• _Aim of the task_
Only one stretch of the data below should be repeated: the lines from the line containing "Task: Open the WhatsApp bookmark" through the line containing "Task: Open the mail inbox icon in header", inclusive, exactly as they are.

- - -

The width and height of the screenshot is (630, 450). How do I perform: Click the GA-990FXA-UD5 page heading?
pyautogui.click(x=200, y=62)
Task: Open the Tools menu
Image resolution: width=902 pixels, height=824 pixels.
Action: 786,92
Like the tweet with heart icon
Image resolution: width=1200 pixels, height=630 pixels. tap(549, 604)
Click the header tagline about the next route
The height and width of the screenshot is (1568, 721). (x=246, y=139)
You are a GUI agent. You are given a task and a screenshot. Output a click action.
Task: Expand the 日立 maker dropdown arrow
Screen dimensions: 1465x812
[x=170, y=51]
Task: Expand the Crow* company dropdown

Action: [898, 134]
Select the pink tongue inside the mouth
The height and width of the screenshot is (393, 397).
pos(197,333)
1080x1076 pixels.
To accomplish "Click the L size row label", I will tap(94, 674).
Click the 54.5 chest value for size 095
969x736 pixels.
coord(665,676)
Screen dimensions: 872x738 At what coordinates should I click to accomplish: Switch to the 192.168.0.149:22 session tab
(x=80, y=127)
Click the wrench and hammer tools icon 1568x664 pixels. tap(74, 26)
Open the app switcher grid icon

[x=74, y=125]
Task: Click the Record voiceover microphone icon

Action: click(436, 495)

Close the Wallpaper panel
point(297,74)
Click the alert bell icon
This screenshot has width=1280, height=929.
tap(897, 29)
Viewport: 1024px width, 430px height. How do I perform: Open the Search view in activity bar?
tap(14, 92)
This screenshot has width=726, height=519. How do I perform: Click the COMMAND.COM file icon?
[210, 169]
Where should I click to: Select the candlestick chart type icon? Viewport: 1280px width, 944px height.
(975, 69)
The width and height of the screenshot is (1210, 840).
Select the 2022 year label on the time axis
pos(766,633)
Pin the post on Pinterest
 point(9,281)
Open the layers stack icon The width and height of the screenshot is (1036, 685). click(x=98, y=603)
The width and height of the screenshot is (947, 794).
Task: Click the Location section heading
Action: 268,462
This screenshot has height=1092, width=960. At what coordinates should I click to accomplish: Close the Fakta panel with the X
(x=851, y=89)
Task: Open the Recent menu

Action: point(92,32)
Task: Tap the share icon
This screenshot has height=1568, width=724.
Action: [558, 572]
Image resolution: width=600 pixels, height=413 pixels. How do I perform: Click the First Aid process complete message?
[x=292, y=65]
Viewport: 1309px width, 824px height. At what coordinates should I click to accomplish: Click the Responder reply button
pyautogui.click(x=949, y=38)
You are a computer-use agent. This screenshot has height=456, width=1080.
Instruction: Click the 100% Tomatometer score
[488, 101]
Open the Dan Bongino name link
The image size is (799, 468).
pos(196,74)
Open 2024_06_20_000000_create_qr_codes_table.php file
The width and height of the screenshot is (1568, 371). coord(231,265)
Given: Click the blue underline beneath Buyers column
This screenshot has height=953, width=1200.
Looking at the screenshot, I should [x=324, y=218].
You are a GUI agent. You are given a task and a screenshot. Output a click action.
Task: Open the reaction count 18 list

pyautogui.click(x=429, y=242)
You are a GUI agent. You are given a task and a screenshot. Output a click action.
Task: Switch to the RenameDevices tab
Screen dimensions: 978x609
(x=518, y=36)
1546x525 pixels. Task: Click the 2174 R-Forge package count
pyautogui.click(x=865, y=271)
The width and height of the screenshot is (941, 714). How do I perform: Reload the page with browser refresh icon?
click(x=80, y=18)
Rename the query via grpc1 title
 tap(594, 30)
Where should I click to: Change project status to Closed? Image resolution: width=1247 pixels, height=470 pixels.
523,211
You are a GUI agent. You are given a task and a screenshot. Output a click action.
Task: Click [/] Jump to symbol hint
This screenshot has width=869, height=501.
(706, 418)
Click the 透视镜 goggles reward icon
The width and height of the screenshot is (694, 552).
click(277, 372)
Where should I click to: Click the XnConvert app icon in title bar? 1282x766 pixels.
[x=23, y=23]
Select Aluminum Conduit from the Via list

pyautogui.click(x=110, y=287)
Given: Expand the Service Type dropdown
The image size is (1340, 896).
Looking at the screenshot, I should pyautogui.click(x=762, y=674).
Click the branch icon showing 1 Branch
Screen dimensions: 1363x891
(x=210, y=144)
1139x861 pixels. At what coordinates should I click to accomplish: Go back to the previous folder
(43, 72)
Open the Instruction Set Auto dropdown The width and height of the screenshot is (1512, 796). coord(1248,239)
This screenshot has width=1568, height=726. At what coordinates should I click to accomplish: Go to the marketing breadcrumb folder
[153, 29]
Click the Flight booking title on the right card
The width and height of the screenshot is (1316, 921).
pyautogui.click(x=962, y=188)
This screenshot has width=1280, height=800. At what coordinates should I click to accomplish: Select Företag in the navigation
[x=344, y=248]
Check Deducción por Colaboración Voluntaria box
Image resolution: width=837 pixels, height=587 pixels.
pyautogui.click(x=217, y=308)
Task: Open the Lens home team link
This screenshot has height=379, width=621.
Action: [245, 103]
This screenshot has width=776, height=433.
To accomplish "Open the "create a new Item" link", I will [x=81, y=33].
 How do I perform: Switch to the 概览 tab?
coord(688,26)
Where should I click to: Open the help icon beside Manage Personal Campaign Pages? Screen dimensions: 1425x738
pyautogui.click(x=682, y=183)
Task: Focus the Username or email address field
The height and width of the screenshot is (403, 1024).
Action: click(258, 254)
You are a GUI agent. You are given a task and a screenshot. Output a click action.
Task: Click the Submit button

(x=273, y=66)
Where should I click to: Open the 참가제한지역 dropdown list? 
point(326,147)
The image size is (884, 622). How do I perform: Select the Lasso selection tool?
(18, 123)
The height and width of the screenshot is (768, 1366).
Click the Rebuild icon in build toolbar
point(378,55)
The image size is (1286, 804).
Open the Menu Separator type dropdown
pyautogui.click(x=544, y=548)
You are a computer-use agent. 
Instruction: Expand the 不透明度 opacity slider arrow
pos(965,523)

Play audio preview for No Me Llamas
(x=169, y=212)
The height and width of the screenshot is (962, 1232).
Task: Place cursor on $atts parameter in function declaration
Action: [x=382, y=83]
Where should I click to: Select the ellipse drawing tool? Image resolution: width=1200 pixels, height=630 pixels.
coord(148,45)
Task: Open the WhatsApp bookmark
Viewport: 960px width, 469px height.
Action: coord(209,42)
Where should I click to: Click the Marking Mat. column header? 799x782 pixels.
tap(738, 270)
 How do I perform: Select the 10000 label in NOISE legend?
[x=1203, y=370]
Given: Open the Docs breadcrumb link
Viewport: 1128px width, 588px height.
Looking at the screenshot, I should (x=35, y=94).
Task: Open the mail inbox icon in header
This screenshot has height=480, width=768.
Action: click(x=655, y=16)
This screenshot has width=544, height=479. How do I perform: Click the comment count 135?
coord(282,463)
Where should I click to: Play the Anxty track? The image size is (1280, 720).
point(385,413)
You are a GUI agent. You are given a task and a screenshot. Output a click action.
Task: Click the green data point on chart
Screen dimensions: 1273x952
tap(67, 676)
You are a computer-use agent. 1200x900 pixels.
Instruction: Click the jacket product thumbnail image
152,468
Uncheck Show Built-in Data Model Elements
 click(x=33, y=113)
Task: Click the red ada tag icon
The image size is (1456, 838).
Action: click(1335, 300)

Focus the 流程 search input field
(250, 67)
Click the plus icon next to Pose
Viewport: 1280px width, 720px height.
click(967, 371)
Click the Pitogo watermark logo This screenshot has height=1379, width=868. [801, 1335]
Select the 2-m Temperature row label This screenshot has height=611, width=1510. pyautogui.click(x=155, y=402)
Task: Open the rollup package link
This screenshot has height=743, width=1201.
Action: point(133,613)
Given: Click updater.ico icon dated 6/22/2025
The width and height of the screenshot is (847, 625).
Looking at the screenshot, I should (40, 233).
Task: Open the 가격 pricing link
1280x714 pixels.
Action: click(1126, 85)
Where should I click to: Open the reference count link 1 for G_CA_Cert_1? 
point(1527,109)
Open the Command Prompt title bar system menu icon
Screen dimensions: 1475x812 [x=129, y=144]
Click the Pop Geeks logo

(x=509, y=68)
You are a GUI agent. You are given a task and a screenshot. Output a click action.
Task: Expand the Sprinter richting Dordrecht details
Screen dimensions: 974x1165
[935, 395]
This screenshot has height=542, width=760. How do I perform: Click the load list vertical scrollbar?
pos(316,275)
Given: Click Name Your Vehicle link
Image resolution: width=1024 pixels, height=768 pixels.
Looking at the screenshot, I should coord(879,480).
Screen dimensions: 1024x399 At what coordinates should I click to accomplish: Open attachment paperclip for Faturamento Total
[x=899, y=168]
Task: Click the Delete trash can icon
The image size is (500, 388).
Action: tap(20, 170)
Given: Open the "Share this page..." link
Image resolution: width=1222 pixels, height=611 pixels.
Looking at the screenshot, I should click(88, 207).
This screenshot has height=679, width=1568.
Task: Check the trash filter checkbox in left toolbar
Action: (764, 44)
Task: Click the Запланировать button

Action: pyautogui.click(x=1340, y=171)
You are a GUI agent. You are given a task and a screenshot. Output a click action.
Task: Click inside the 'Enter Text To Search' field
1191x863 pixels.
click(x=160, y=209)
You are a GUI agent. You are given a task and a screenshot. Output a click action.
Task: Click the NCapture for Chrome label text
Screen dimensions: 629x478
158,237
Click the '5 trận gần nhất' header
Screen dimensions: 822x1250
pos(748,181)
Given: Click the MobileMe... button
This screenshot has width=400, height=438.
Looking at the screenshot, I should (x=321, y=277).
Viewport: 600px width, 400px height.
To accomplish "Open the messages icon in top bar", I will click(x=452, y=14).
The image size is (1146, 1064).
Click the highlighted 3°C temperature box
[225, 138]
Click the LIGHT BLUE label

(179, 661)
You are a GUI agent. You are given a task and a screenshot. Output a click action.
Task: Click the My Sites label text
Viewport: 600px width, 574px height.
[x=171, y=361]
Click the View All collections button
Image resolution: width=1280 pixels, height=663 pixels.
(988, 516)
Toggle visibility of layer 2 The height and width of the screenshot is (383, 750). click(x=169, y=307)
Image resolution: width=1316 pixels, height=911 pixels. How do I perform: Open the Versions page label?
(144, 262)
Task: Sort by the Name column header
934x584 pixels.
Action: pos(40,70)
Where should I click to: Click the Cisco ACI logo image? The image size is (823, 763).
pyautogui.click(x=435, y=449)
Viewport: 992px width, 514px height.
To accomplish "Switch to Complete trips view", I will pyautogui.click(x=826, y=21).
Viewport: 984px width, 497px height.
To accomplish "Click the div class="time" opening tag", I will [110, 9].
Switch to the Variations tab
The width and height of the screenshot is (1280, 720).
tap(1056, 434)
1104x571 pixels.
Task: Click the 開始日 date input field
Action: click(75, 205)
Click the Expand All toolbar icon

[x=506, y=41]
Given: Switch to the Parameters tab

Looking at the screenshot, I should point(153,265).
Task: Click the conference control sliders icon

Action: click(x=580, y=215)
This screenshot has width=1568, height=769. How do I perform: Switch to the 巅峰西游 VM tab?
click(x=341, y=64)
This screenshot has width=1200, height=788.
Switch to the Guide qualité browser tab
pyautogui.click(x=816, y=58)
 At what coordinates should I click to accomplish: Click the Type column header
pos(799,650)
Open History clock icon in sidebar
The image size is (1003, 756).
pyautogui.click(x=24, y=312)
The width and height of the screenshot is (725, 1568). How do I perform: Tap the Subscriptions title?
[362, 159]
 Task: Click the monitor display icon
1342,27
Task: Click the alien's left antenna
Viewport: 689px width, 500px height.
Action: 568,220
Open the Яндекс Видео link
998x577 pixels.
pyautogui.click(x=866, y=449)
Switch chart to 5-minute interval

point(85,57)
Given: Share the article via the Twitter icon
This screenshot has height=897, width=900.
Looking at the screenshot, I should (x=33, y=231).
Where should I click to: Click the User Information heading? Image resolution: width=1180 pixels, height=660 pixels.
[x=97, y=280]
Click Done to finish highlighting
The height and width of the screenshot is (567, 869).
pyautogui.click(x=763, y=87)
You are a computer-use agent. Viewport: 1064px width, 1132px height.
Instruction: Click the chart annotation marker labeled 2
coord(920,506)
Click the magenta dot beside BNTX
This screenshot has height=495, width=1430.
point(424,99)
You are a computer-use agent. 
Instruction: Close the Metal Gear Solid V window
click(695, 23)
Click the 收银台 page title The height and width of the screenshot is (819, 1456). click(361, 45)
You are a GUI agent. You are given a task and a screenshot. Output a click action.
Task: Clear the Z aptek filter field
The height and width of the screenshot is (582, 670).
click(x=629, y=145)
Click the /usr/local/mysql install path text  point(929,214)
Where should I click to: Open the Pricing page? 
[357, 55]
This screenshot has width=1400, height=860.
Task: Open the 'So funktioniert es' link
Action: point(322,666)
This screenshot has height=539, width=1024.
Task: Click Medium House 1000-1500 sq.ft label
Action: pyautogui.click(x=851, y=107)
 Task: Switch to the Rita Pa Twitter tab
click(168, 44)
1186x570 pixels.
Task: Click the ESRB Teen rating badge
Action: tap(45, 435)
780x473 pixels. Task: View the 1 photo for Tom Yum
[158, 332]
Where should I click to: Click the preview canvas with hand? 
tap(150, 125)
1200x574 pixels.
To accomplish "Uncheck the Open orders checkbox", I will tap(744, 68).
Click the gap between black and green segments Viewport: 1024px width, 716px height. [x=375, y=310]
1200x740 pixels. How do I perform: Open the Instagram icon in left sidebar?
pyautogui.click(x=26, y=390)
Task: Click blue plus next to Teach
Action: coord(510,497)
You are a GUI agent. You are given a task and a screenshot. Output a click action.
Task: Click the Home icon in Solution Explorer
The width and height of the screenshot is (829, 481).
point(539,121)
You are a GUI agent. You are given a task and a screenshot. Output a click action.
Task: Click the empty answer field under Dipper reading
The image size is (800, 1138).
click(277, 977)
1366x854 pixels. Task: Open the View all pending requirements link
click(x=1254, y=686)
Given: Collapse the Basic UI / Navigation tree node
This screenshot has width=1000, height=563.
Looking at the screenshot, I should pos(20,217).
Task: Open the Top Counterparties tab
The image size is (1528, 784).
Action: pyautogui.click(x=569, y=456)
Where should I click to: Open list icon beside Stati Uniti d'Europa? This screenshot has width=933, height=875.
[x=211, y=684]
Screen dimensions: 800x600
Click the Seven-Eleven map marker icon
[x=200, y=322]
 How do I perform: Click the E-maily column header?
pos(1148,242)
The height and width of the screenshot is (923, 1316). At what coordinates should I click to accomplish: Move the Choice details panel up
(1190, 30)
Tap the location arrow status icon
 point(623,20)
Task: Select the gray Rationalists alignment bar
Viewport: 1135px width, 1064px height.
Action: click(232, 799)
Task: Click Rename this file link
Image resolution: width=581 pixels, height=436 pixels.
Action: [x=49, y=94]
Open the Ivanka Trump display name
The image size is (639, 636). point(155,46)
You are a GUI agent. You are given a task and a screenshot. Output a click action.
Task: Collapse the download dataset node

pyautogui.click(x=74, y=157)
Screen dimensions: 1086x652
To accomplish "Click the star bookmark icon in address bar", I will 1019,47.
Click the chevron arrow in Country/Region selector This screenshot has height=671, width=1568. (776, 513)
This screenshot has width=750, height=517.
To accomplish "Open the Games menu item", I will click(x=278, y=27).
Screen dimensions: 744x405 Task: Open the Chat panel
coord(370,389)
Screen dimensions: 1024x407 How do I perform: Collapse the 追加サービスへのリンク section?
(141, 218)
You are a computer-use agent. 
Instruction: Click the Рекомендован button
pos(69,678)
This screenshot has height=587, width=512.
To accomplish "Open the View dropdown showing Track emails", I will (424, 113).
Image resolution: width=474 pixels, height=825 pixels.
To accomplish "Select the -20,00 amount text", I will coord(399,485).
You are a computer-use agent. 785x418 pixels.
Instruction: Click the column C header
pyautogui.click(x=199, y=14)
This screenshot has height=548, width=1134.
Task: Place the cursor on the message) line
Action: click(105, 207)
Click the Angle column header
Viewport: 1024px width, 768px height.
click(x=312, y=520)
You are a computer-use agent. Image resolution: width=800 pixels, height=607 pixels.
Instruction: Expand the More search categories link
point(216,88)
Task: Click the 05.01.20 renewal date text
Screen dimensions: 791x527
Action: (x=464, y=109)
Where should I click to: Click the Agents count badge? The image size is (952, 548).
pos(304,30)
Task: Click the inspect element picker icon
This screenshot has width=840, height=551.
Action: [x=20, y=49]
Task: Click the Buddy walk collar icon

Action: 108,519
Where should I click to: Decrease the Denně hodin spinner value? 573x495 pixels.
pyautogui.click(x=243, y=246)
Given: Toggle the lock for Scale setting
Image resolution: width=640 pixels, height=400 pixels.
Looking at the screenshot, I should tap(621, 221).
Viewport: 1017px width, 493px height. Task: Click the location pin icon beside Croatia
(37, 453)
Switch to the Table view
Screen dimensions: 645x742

- - -

• _Solution for this exercise_
Task: Open the WhatsApp bookmark
Viewport: 960px width, 469px height.
Action: coord(209,42)
Where should I click to: Click the Marking Mat. column header? 799x782 pixels.
tap(738, 270)
 How do I perform: Select the 10000 label in NOISE legend?
[x=1203, y=370]
Given: Open the Docs breadcrumb link
Viewport: 1128px width, 588px height.
Looking at the screenshot, I should (x=35, y=94).
Task: Open the mail inbox icon in header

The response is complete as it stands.